* Problem description: From the first line of the data below, copy each line up to the one containing "www.oulunhiihtoseura.fi (478, 1847)", and include that line too.

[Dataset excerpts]
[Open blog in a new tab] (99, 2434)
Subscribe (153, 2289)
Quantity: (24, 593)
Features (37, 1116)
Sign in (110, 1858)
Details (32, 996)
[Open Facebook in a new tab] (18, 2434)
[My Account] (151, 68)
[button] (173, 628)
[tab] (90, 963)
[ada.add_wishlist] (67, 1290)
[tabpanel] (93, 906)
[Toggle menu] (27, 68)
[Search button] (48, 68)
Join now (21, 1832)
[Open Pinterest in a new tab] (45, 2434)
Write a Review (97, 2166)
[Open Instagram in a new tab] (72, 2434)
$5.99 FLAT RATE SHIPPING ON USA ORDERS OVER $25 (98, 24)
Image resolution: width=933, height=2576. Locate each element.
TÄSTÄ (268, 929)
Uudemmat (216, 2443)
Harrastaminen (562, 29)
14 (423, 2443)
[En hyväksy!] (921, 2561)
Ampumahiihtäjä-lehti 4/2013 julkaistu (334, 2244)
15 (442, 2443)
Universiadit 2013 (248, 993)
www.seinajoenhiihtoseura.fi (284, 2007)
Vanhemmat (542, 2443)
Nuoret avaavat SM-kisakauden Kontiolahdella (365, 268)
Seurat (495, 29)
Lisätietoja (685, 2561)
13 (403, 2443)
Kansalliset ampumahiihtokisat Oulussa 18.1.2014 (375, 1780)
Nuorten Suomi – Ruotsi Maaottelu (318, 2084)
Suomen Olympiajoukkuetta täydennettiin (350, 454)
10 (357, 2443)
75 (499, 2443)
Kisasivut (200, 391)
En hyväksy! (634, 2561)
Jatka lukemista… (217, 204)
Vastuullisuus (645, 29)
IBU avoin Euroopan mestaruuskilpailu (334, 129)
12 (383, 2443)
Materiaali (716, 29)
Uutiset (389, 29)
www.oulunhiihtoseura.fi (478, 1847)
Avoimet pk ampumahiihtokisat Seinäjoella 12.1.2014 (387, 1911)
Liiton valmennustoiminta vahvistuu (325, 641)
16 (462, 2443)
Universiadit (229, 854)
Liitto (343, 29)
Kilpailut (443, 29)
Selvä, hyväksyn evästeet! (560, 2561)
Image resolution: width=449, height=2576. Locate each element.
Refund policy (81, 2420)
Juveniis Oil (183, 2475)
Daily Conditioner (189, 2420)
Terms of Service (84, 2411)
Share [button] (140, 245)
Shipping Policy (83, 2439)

* Task response:
[Open blog in a new tab] (99, 2434)
Subscribe (153, 2289)
Quantity: (24, 593)
Features (37, 1116)
Sign in (110, 1858)
Details (32, 996)
[Open Facebook in a new tab] (18, 2434)
[My Account] (151, 68)
[button] (173, 628)
[tab] (90, 963)
[ada.add_wishlist] (67, 1290)
[tabpanel] (93, 906)
[Toggle menu] (27, 68)
[Search button] (48, 68)
Join now (21, 1832)
[Open Pinterest in a new tab] (45, 2434)
Write a Review (97, 2166)
[Open Instagram in a new tab] (72, 2434)
$5.99 FLAT RATE SHIPPING ON USA ORDERS OVER $25 (98, 24)
Image resolution: width=933, height=2576. Locate each element.
TÄSTÄ (268, 929)
Uudemmat (216, 2443)
Harrastaminen (562, 29)
14 (423, 2443)
[En hyväksy!] (921, 2561)
Ampumahiihtäjä-lehti 4/2013 julkaistu (334, 2244)
15 (442, 2443)
Universiadit 2013 (248, 993)
www.seinajoenhiihtoseura.fi (284, 2007)
Vanhemmat (542, 2443)
Nuoret avaavat SM-kisakauden Kontiolahdella (365, 268)
Seurat (495, 29)
Lisätietoja (685, 2561)
13 (403, 2443)
Kansalliset ampumahiihtokisat Oulussa 18.1.2014 (375, 1780)
Nuorten Suomi – Ruotsi Maaottelu (318, 2084)
Suomen Olympiajoukkuetta täydennettiin (350, 454)
10 (357, 2443)
75 (499, 2443)
Kisasivut (200, 391)
En hyväksy! (634, 2561)
Jatka lukemista… (217, 204)
Vastuullisuus (645, 29)
IBU avoin Euroopan mestaruuskilpailu (334, 129)
12 (383, 2443)
Materiaali (716, 29)
Uutiset (389, 29)
www.oulunhiihtoseura.fi (478, 1847)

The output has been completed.